Provided records
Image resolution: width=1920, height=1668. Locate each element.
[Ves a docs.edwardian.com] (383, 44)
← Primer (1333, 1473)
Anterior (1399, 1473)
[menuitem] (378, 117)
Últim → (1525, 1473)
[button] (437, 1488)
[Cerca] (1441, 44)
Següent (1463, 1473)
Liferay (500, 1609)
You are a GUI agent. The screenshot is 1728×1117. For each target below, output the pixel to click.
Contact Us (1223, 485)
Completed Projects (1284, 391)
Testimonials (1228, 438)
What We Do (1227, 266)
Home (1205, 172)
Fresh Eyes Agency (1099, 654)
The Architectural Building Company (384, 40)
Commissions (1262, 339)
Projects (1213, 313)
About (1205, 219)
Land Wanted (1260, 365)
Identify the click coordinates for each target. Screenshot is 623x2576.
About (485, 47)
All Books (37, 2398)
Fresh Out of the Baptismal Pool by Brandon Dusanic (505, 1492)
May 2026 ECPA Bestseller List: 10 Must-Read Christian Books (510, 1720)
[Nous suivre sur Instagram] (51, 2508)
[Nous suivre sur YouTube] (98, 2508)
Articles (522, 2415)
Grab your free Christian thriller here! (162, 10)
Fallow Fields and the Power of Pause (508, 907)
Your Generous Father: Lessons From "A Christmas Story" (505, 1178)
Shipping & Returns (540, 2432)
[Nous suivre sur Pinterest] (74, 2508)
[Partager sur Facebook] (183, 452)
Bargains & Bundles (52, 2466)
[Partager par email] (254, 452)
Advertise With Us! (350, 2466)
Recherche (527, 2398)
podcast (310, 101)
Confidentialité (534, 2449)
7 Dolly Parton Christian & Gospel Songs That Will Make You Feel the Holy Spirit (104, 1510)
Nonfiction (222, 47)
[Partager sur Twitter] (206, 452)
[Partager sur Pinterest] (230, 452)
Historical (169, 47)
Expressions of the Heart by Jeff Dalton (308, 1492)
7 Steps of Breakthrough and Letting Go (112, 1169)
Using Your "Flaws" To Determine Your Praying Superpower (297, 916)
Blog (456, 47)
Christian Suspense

Exercise requirements
Copy the material above exactly. Include every line.

Output of the task
Image resolution: width=1920, height=1668. Locate each element.
[Ves a docs.edwardian.com] (383, 44)
← Primer (1333, 1473)
Anterior (1399, 1473)
[menuitem] (378, 117)
Últim → (1525, 1473)
[button] (437, 1488)
[Cerca] (1441, 44)
Següent (1463, 1473)
Liferay (500, 1609)
You are a GUI agent. The screenshot is 1728×1117. For each target below, output the pixel to click.
Contact Us (1223, 485)
Completed Projects (1284, 391)
Testimonials (1228, 438)
What We Do (1227, 266)
Home (1205, 172)
Fresh Eyes Agency (1099, 654)
The Architectural Building Company (384, 40)
Commissions (1262, 339)
Projects (1213, 313)
About (1205, 219)
Land Wanted (1260, 365)
Identify the click coordinates for each target. Screenshot is 623x2576.
About (485, 47)
All Books (37, 2398)
Fresh Out of the Baptismal Pool by Brandon Dusanic (505, 1492)
May 2026 ECPA Bestseller List: 10 Must-Read Christian Books (510, 1720)
[Nous suivre sur Instagram] (51, 2508)
[Nous suivre sur YouTube] (98, 2508)
Articles (522, 2415)
Grab your free Christian thriller here! (162, 10)
Fallow Fields and the Power of Pause (508, 907)
Your Generous Father: Lessons From "A Christmas Story" (505, 1178)
Shipping & Returns (540, 2432)
[Nous suivre sur Pinterest] (74, 2508)
[Partager sur Facebook] (183, 452)
Bargains & Bundles (52, 2466)
[Partager par email] (254, 452)
Advertise With Us! (350, 2466)
Recherche (527, 2398)
podcast (310, 101)
Confidentialité (534, 2449)
7 Dolly Parton Christian & Gospel Songs That Will Make You Feel the Holy Spirit (104, 1510)
Nonfiction (222, 47)
[Partager sur Twitter] (206, 452)
[Partager sur Pinterest] (230, 452)
Historical (169, 47)
Expressions of the Heart by Jeff Dalton (308, 1492)
7 Steps of Breakthrough and Letting Go (112, 1169)
Using Your "Flaws" To Determine Your Praying Superpower (297, 916)
Blog (456, 47)
Christian Suspense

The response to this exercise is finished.